OBJECTIVE 1:
In the records below, scale every coordinate in the answers by 0.2, rounding to whole numbers with halves going up. Rewrite everything from the line containing "You are a GUI" down to the end of the records, requests included, and leave the pictures out.

Rarely-switching linear bandits: optimization of causal effects for the real world
Benjamin Lansdell, Sofia Triantafillou, Konrad Kording

TL;DR
This paper introduces a conservative linear bandit algorithm that updates policies infrequently, minimizing detrimental changes while maintaining near-optimal regret, suitable for real-world scenarios where policy stability is crucial.
Contribution
It extends linear bandit theory to rarely-switching policies, providing a provably effective method that balances policy stability with learning performance.
Findings
The algorithm achieves similar regret to LinUCB with fewer policy changes.
Simulations demonstrate efficient learning with minimal detrimental updates.
Application to a causal inference dataset shows practical effectiveness.

OBJECTIVE 2:
Return everything from "Contribution" down to "with learning performance." from the summary of the rarely-switching linear bandits paper, copied word for word.

Stored dataset items:
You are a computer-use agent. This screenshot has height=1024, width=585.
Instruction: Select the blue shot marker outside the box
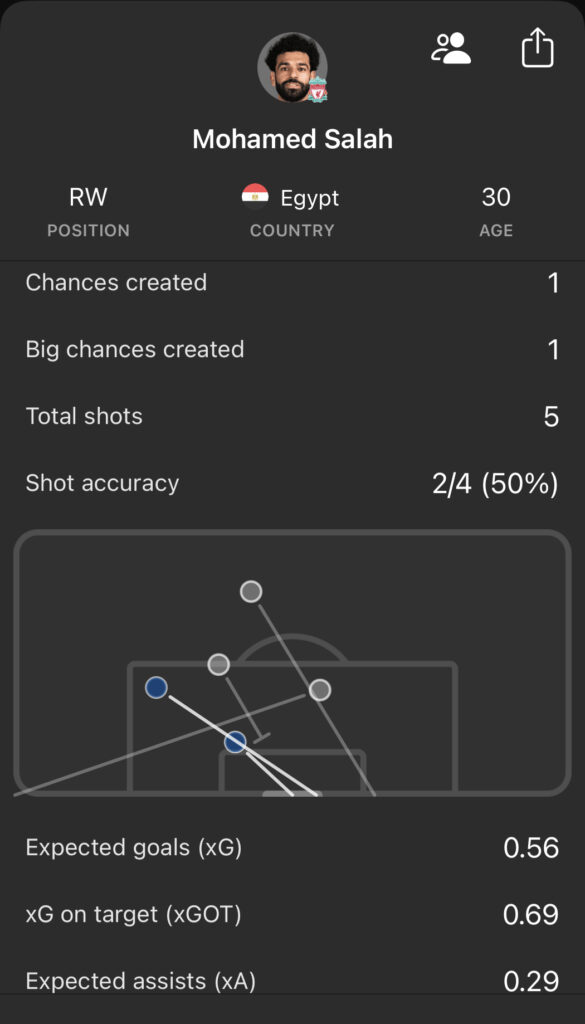click(x=155, y=687)
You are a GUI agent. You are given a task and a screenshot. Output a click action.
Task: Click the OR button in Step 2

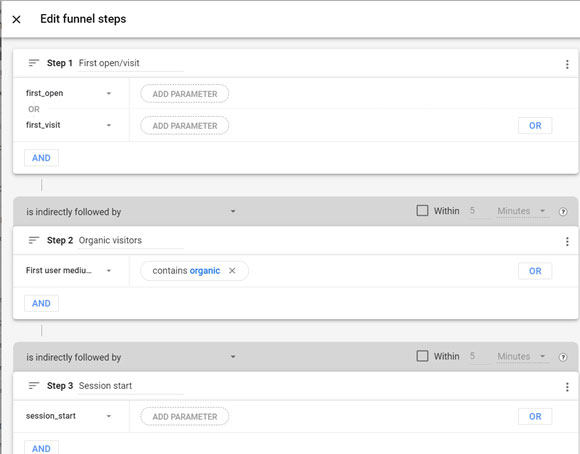click(x=535, y=271)
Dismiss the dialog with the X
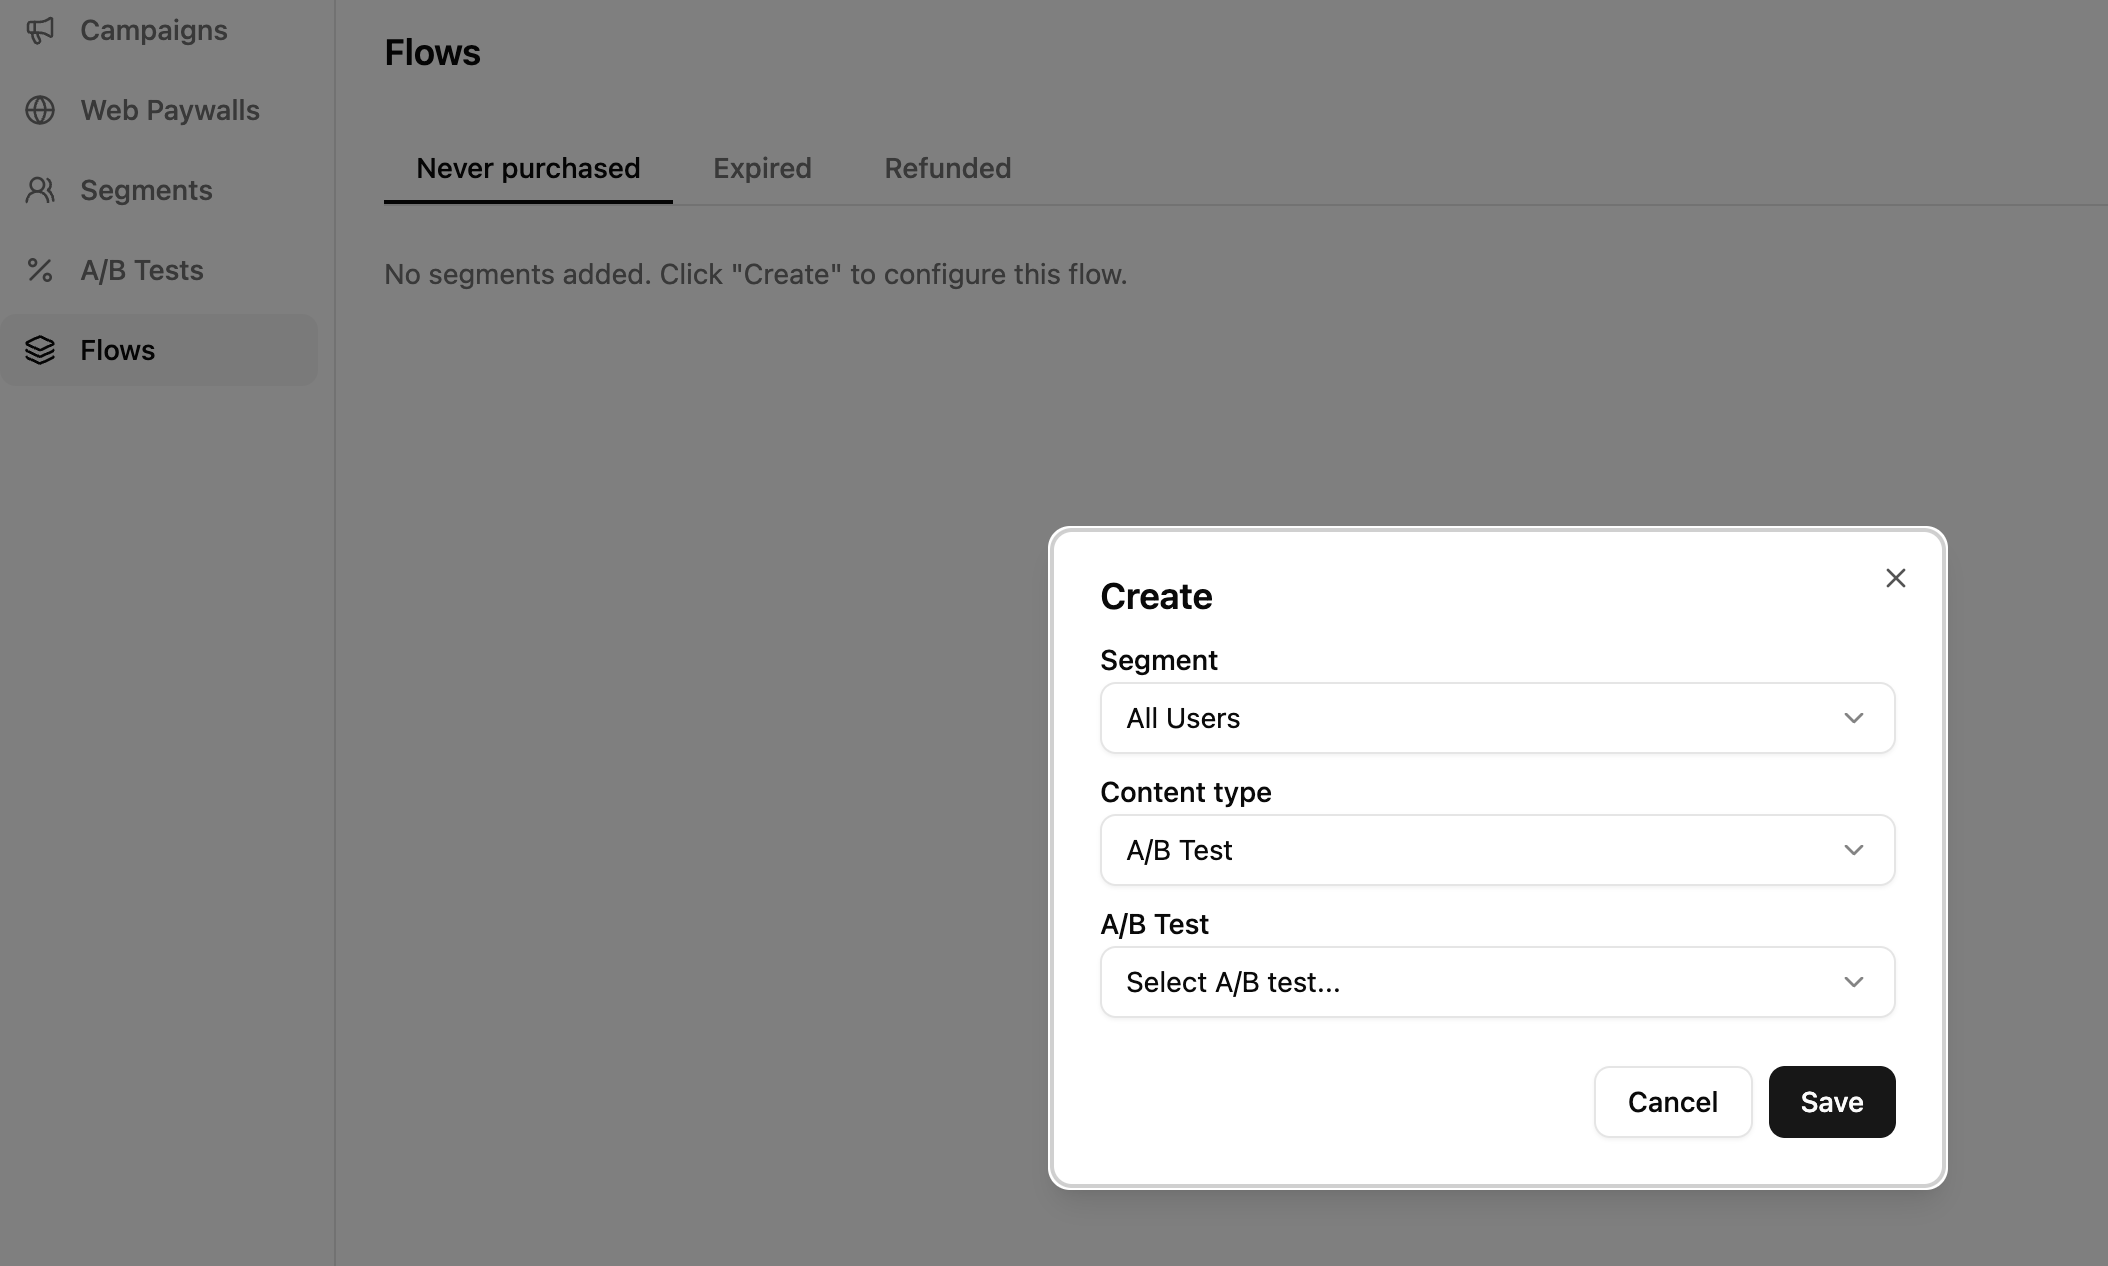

EXERCISE SOLUTION 1:
You are a GUI agent. You are given a task and a screenshot. Output a click action.
Task: Click the OR button in Step 2

click(x=107, y=54)
Dismiss the dialog with the X

EXERCISE SOLUTION 2:
Contribution
It extends linear bandit theory to rarely-switching policies, providing a provably effective method that balances policy stability with learning performance.